In a joint news conference, Zoellick and European Trade Commissioner Pascal Lamy laid out the details of the delicate discussions.
“I was trying to emphasize that we as an administration are working with the business community and Congress, and hopefully we will work with European experts to try to resolve a long-standing problem,” said Zoellick.
However, he pointed out how complex the problem is because it would require Congress to change the tax code.
For his part, Lamy did not rule out the EU’s right to levy sanctions on U.S. products in retaliation if a settlement is not reached.
“I’m glad now that compliance is the name of the game,” Lamy said. “It’s another question of maintaining our rights in the WTO to leverage on this process [with sanctions], and my view is that we will retain the ability of leveraging this process in the right direction.”
A World Trade Organization panel ruled earlier this month that a U.S. law giving tax breaks to businesses operating overseas amounted to an illegal subsidy.
The next step in the case is an arbitration process that will decide on the amount of sanctions the EU would be entitled to impose on the U.S. The report is expected by the end of March, and the EU could start imposing sanctions of up to $4 billion as early as April on a whole range of products, including apparel and accessories, both knitted and woven, as well as footwear, cosmetics and fine jewelry.

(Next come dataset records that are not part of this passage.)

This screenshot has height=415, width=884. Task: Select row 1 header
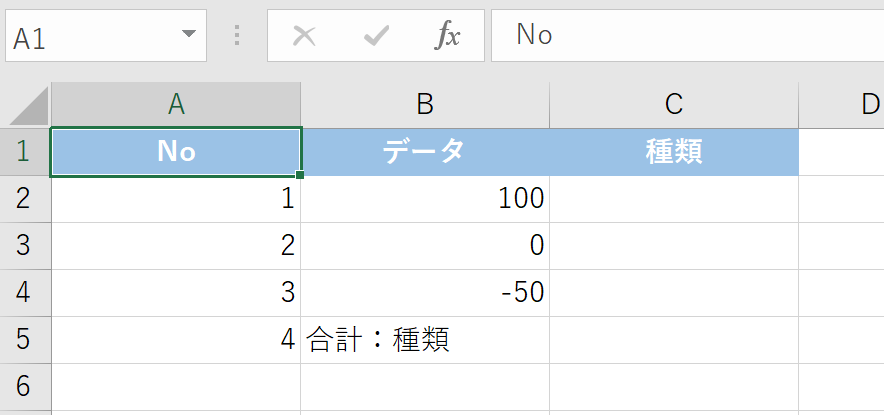(25, 152)

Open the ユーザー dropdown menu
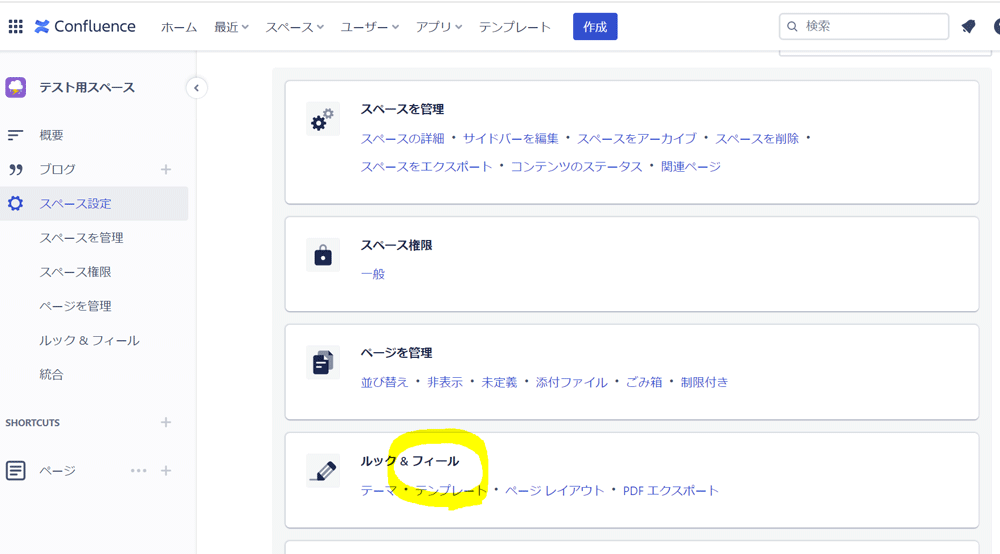[x=370, y=27]
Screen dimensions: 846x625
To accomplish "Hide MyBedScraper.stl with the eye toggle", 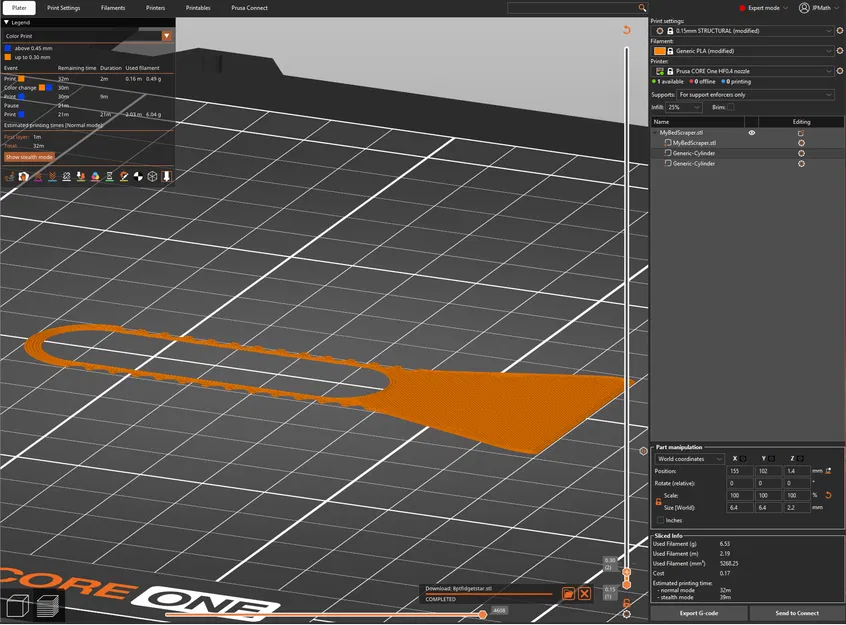I will click(x=752, y=132).
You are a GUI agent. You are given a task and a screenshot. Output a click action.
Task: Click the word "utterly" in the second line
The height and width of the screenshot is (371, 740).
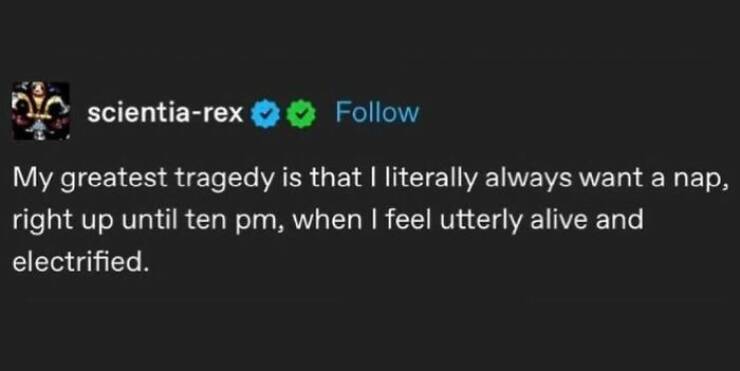(481, 221)
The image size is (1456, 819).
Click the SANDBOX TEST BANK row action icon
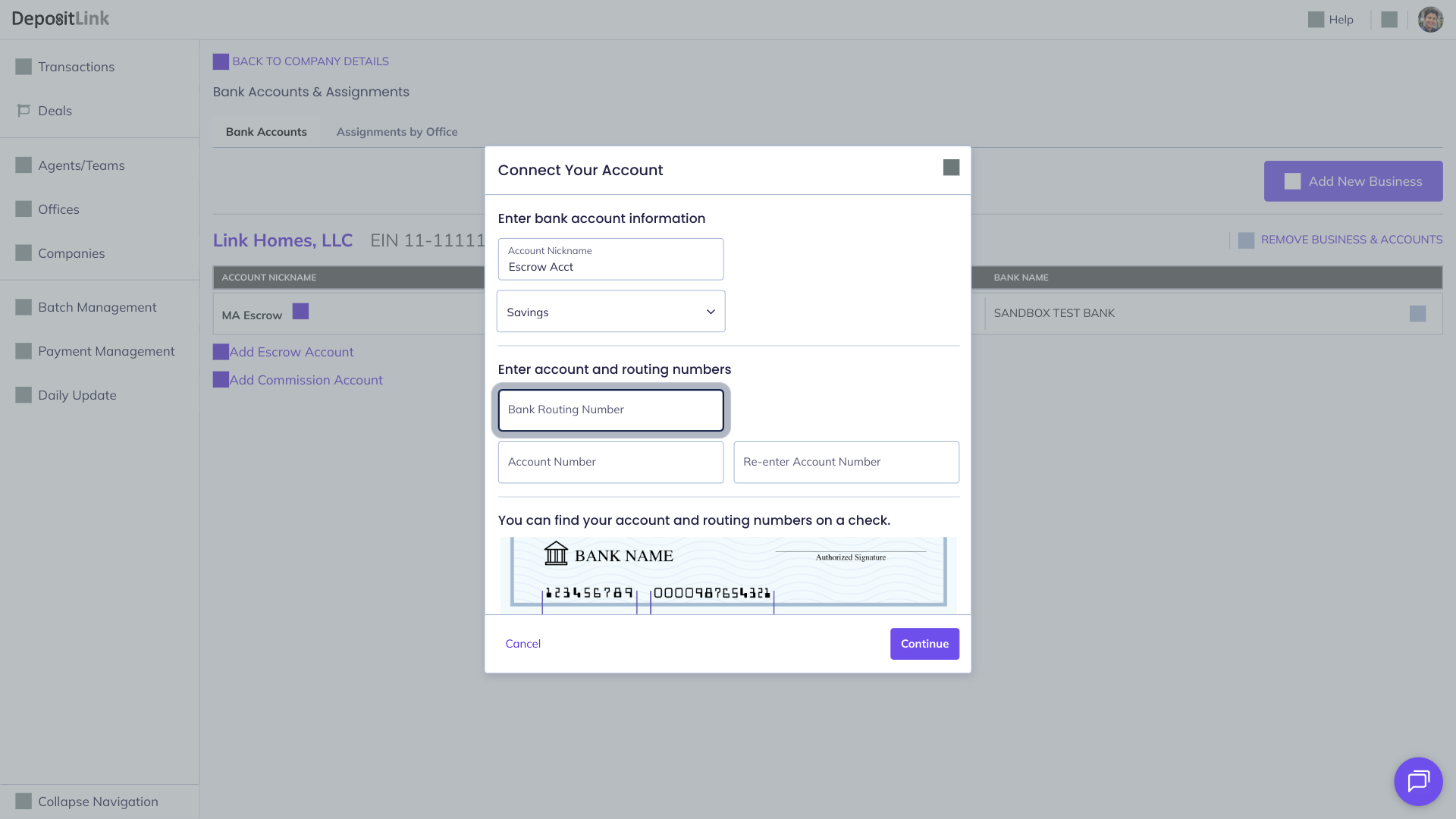[1417, 313]
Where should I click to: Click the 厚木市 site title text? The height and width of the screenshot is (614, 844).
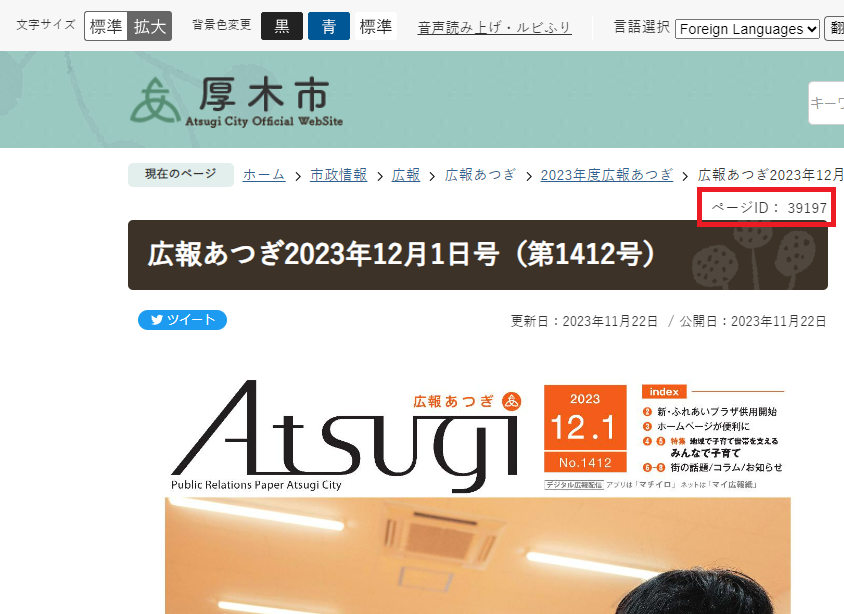click(263, 96)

In addition to meeting with Zoellick, Lamy also met with Congressional members, including Rep. Bill Thomas (R., Calif.), chairman of the House Ways and Means Committee, on Thursday to discuss trade issues.
“There are different voices in the EU and some call for retaliation, while others call for solving the problem and avoiding the trade conflict,” said Zoellick. “I have a sense that Pascal’s interest is in the latter of those.”